> _Task brief_
Each line from the start of the records through the line containing "Click the 3,500 y-axis price label" is to be transcribed exactly, and no other line is to be included.

Records from a collection

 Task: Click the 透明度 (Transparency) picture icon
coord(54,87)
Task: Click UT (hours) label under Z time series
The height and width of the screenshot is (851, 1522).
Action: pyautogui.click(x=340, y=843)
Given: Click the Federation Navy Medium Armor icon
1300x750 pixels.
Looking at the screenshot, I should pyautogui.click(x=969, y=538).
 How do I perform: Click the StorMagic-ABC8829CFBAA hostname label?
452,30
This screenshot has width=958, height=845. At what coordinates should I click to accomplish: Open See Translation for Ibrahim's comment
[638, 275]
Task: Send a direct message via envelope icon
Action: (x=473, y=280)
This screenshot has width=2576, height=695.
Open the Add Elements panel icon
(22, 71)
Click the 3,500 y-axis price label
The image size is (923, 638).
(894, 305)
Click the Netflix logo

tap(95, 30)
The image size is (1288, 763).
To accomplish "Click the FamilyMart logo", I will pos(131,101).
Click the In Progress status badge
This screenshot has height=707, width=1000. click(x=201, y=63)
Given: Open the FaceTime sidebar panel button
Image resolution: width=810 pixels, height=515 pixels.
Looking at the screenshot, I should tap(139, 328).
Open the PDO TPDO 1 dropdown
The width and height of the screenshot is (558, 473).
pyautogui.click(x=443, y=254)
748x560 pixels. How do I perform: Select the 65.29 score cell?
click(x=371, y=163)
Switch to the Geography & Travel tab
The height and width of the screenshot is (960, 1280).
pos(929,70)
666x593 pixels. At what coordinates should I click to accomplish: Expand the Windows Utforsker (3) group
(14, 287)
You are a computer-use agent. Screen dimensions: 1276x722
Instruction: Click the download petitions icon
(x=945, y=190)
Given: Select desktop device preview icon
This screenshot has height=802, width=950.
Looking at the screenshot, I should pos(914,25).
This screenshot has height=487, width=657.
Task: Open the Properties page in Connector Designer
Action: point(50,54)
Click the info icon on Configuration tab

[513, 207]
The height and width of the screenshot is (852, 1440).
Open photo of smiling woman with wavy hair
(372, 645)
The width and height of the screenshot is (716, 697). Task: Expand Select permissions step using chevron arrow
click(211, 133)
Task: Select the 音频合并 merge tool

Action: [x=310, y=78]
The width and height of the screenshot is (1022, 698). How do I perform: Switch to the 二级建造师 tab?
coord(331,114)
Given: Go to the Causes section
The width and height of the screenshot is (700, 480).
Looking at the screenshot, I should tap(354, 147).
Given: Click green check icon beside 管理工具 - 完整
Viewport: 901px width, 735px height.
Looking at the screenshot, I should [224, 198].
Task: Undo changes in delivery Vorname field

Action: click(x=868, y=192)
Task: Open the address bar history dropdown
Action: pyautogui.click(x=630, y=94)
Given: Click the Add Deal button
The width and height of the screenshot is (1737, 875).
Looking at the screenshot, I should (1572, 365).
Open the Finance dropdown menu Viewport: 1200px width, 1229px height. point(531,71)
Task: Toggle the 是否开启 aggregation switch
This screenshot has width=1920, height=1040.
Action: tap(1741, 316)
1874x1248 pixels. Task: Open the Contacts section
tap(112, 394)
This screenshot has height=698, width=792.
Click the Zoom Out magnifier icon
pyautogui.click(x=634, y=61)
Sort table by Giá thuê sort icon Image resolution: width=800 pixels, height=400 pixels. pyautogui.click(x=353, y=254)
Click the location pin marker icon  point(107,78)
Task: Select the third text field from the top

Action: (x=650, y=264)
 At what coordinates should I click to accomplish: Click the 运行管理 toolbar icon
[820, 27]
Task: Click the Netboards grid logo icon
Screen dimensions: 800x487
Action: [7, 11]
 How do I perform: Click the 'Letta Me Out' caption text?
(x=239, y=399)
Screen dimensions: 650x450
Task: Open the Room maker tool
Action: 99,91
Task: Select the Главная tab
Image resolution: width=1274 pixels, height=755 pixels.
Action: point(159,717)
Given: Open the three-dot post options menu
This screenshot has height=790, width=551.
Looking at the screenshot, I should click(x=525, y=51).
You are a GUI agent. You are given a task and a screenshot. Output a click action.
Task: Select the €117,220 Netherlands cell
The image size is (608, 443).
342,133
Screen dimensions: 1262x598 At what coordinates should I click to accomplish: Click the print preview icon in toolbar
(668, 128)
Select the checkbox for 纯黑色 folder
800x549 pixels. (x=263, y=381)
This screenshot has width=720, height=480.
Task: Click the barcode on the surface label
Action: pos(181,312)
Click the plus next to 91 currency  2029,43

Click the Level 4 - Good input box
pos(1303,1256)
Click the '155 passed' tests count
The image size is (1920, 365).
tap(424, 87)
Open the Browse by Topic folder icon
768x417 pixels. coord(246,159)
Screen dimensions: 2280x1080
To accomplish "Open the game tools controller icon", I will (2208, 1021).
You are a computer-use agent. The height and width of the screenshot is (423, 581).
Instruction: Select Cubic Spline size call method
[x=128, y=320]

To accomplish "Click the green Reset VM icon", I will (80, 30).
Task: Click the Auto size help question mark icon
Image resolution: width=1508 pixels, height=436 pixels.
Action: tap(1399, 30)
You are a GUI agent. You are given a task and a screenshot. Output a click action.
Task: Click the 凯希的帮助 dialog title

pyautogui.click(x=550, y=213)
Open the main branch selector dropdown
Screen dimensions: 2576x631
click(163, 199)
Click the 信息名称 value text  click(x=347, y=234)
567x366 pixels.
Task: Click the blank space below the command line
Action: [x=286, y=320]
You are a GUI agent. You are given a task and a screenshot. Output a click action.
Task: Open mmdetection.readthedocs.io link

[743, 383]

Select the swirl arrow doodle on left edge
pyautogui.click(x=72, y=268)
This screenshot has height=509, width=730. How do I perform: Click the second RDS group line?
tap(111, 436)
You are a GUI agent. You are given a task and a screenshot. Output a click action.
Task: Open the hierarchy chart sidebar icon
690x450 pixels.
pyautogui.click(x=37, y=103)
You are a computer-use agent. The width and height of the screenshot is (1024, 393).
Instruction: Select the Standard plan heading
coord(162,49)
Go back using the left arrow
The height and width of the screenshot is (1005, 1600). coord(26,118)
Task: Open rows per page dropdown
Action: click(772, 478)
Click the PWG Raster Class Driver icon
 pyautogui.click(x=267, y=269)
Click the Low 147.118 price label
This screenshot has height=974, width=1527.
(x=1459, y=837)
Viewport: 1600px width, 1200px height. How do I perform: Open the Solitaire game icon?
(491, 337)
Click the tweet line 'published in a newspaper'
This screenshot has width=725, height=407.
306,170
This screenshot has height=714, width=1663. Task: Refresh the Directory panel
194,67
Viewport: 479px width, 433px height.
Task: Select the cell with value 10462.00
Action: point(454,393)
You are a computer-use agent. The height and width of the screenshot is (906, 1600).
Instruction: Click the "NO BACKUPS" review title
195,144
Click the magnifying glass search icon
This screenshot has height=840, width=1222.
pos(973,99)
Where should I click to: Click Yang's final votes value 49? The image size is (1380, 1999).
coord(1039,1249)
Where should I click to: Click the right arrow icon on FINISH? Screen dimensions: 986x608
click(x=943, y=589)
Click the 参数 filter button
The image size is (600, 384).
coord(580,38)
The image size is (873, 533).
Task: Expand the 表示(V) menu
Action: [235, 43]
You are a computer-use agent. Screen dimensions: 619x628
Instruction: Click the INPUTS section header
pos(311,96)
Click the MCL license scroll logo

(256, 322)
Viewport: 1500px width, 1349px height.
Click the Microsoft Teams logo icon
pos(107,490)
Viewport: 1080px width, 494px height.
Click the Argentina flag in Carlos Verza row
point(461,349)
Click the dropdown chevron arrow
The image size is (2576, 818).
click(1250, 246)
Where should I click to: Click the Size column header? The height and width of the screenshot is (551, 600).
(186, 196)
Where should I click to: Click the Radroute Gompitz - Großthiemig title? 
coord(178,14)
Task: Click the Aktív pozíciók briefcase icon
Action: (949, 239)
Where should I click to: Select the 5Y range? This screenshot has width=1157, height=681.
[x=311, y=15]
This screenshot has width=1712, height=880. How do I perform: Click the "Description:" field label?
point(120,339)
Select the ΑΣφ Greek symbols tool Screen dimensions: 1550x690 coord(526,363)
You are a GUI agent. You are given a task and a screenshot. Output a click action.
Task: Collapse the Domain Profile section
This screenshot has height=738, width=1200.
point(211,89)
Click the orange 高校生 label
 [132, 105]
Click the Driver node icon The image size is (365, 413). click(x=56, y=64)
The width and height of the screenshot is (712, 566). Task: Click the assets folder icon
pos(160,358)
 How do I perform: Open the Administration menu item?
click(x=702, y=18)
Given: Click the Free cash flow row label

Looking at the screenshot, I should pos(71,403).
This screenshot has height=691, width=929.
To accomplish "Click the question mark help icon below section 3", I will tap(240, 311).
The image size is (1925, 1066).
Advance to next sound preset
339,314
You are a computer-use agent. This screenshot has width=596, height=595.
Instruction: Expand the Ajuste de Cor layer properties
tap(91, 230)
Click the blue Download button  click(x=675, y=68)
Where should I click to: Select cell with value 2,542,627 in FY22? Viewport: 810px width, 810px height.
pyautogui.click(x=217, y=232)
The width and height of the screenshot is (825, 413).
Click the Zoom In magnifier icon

> _Task solution_
 Task: Click the 透明度 (Transparency) picture icon
coord(54,87)
Task: Click UT (hours) label under Z time series
The height and width of the screenshot is (851, 1522).
Action: pyautogui.click(x=340, y=843)
Given: Click the Federation Navy Medium Armor icon
1300x750 pixels.
Looking at the screenshot, I should pyautogui.click(x=969, y=538).
 How do I perform: Click the StorMagic-ABC8829CFBAA hostname label?
452,30
This screenshot has width=958, height=845. At what coordinates should I click to accomplish: Open See Translation for Ibrahim's comment
[638, 275]
Task: Send a direct message via envelope icon
Action: (x=473, y=280)
This screenshot has width=2576, height=695.
Open the Add Elements panel icon
(22, 71)
Click the 3,500 y-axis price label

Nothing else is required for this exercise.